Amizade é Poesia

Amizade é Poesia

Friendship is Poetry

Carta ao Pe. Paulo Ricardo: sobre a heresia e as ignorâncias

 

 

Estimado irmão em Cristo Pe. Paulo Ricardo,

 

É com grande pesar que encontrei um vídeo com tuas palavras sendo difundido nas redes sociais sobre os pronunciamentos do cantor cristão católico Guilherme de Sá da Banda Rosa de Saron durante um programa de televisão.

 

Sou Bruno Franguelli, tenho 25 anos e sou jesuíta há 9 anos. Acompanho a Banda Rosa de Saron desde os 17 anos de idade. Durante este tempo, tive a oportunidade de conhecer de perto cada um dos integrantes da Banda, e de maneira especial o Guilherme de Sá, pois sou seu amigo e diretor espiritual de sua mãe. Conheço de perto sua difícil trajetória e seu testemunho humano e cristão. Aliás, história que ele mesmo nunca ocultou e fez questão de partilhar com todos os admiradores.

 

Sim, é realmente com muito pesar que encontrei tuas palavras sendo difundidas nas redes sociais. Palavras que condenam, ferem, matam. É muito triste encontrar um cristão condenando o outro como herege ou ignorante. Heresia não seria isto: condenar um irmão? Ignorância não seria pronunciar-se a respeito de alguém sem conhecer profundamente sua história e o seu coração? E ainda mais triste é saber que não existe a mínima razão para que ele seja tratado desta maneira. Qualquer lúcido teólogo elogiaria as belas palavras de acolhida, diálogo e amor que saíram da boca do Guilherme de Sá.

 

É heresia respeitar outras religiões e crenças? É errado reconhecer que Jesus veio para todos e há sinas do Deus vivo em realidades que desconhecemos?
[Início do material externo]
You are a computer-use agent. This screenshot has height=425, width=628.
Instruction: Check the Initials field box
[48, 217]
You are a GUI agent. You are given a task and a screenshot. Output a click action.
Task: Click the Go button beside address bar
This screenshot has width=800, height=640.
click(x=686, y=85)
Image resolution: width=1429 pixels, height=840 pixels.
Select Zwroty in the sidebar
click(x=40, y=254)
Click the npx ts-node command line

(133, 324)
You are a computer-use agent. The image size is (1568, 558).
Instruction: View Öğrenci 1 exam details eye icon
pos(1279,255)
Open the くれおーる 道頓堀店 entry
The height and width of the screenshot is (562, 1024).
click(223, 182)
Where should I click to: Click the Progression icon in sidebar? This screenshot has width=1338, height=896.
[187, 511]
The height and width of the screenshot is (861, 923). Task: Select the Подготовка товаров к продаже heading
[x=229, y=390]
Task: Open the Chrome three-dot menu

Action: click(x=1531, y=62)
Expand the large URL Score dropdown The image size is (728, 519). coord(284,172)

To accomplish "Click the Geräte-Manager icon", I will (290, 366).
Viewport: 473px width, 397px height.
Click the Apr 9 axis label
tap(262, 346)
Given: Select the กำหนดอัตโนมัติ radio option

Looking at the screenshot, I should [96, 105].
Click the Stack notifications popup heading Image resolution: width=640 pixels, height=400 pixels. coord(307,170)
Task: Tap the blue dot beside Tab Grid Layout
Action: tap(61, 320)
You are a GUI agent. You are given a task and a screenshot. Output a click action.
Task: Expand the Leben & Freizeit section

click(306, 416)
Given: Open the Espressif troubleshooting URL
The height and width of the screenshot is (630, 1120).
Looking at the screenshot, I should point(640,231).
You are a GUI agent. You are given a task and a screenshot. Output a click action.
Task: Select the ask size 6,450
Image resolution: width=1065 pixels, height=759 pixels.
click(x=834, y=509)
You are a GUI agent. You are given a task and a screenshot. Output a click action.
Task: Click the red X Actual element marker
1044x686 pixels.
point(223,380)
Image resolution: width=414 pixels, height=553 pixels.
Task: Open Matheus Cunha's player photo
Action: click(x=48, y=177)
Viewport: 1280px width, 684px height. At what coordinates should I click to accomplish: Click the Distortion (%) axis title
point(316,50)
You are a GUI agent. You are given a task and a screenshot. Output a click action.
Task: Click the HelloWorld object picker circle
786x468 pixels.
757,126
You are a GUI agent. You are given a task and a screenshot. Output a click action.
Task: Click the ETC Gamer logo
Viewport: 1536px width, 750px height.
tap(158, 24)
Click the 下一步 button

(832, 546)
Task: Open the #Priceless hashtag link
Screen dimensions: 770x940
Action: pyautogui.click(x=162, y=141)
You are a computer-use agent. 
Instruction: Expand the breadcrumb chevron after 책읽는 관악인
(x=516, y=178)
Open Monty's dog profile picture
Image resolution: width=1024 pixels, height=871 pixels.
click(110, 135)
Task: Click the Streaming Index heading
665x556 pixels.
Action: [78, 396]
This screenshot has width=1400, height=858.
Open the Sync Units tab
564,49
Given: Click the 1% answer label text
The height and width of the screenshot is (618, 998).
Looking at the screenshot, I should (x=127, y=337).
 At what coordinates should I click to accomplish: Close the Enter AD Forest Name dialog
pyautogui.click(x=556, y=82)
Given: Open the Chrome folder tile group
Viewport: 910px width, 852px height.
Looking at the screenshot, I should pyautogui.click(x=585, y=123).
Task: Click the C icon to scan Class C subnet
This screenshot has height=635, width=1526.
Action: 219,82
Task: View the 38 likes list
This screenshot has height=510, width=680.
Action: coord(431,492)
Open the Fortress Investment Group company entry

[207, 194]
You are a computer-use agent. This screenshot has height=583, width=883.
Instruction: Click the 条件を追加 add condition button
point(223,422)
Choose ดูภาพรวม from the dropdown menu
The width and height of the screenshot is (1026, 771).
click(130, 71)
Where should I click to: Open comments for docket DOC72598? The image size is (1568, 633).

Não é verdade que há cristãos fanáticos “bitolados” que desejam fazer da Igreja um reduto de perfeitos, salvos e não uma Igreja boa “Samaritana” que vai ao encontro do diferente e elogia a fé dos “pagãos” assim como seu Fundador o fez? Fazer uma analogia entre Francisco e João Paulo II significa desrespeitar e esquecer Bento XVI? Onde está o erro?

 

Pe. Paulo Ricardo, este “sujeito” que o senhor menciona, chama de herege ou ignorante, é um irmão que eu e milhares de jovens católicos, protestantes e sem religião amamos e estimamos.  Sim, escrevo em nome de muitos rostos que foram e continuam sendo transfigurados pelo trabalho evangelizador do Guilherme de Sá e de toda a Banda Rosa de Saron. Rostos que encontraram na beleza da poesia de suas canções um reflexo do amor de Deus. É a Rosa de Saron que nasceu em nossos desertos existenciais.

 

Teu pronunciamento pode até ser válido pelo direito que te confere a liberdade de expressão, mas talvez tuas palavras estejam um pouco diferentes daquelas amáveis, acolhedoras e nunca excludentes que foram pronunciadas pelo Nazareno. E atitude bem diferente dAquele que jamais condenou alguém por heresia e sim por hipocrisia.